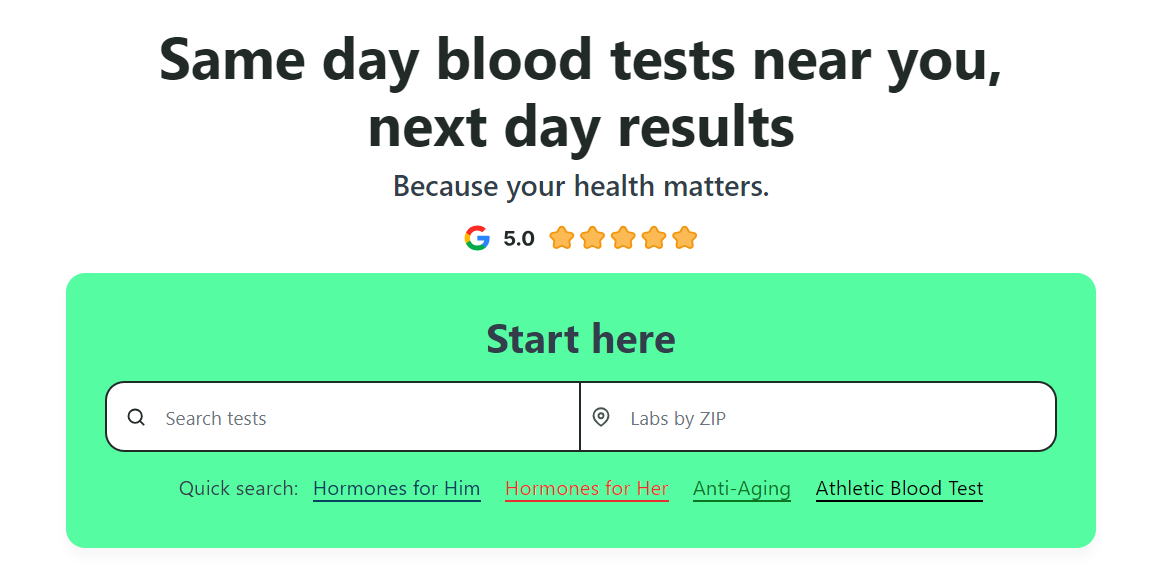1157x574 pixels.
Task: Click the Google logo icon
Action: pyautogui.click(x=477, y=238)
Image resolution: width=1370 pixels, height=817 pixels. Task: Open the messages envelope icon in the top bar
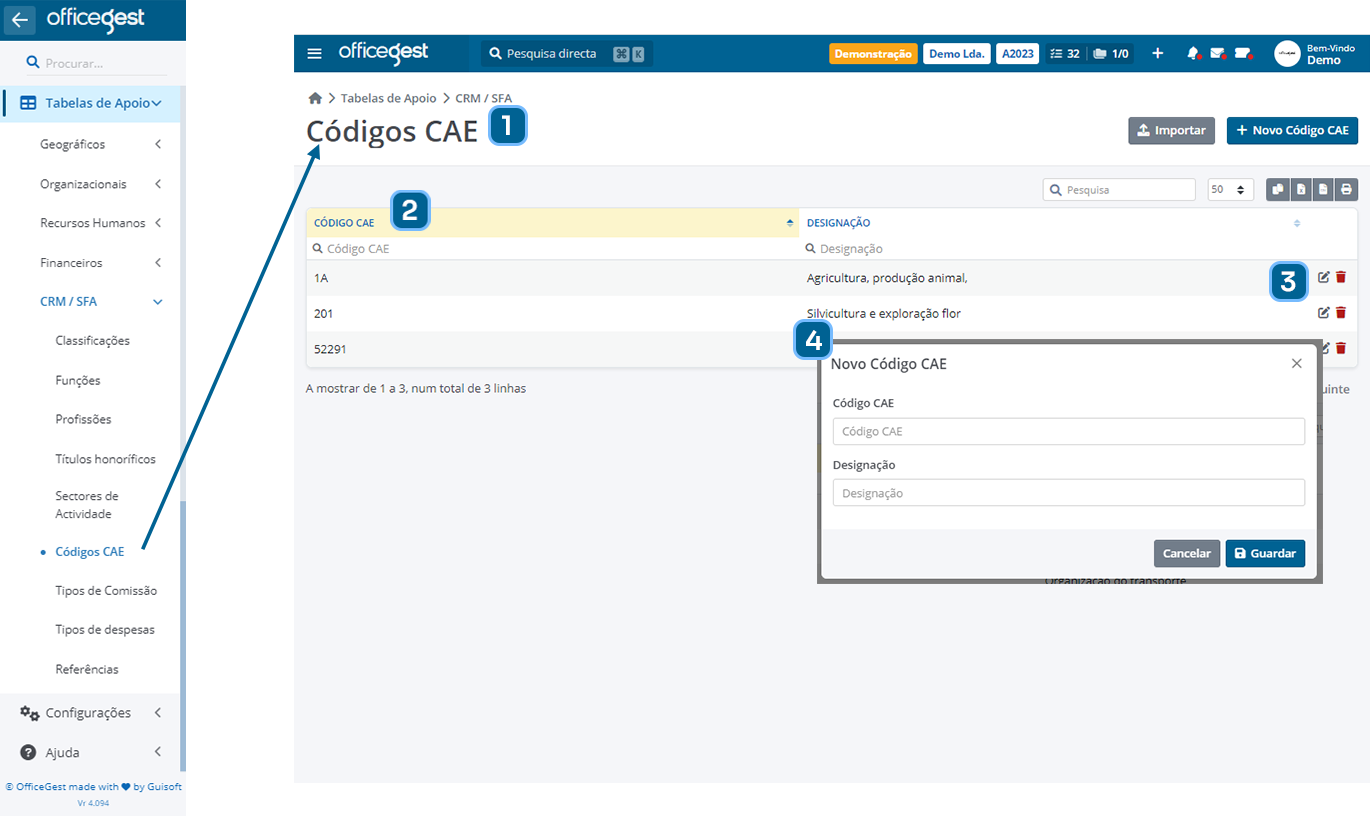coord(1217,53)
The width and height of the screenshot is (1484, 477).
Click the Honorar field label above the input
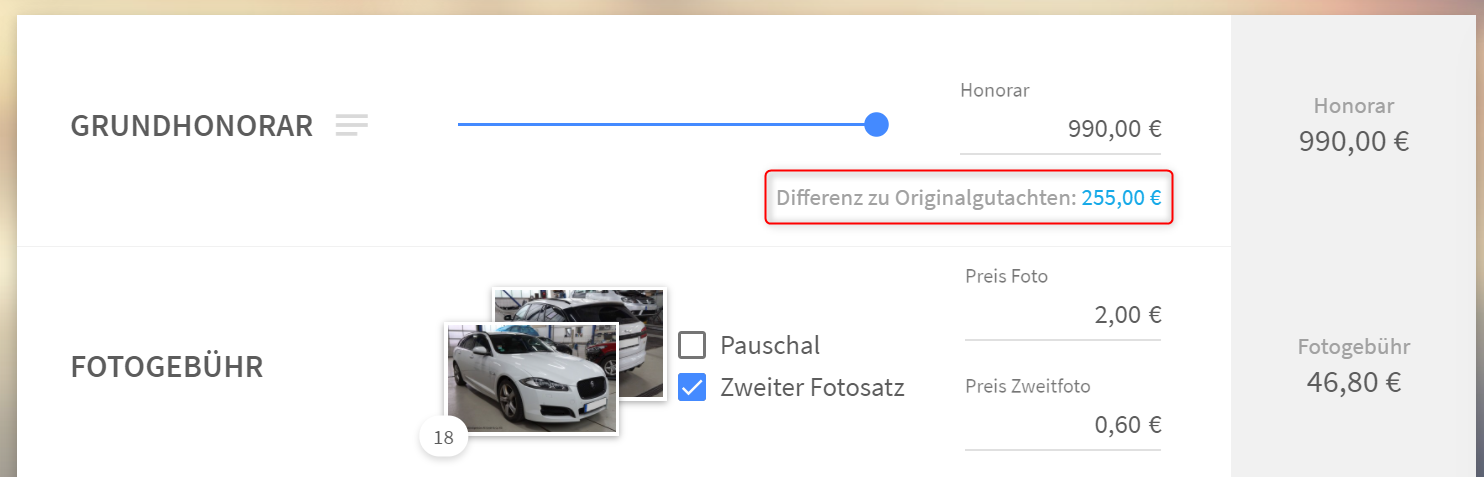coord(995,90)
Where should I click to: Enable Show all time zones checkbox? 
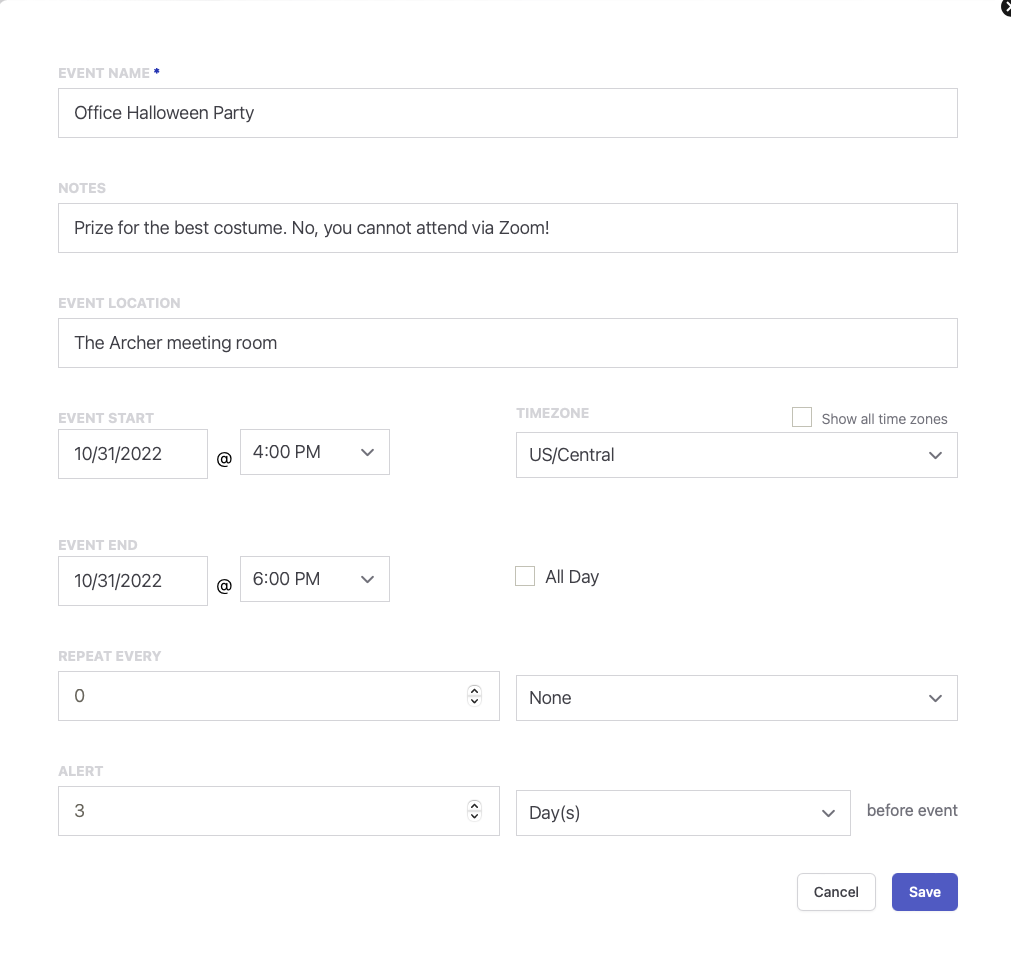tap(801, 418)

_ _ _ _

### ASSIGNED TASK
The copy must start at the line containing "Image resolution: width=1370" and end at the last line of the records, matching each line exactly and holding no pictures.

### RESULT FOR THIS EXERCISE
Image resolution: width=1370 pixels, height=817 pixels. Task: Open the messages envelope icon in the top bar
coord(1217,53)
The width and height of the screenshot is (1484, 477).
Click the Honorar field label above the input
coord(995,90)
Where should I click to: Enable Show all time zones checkbox? 
tap(801, 418)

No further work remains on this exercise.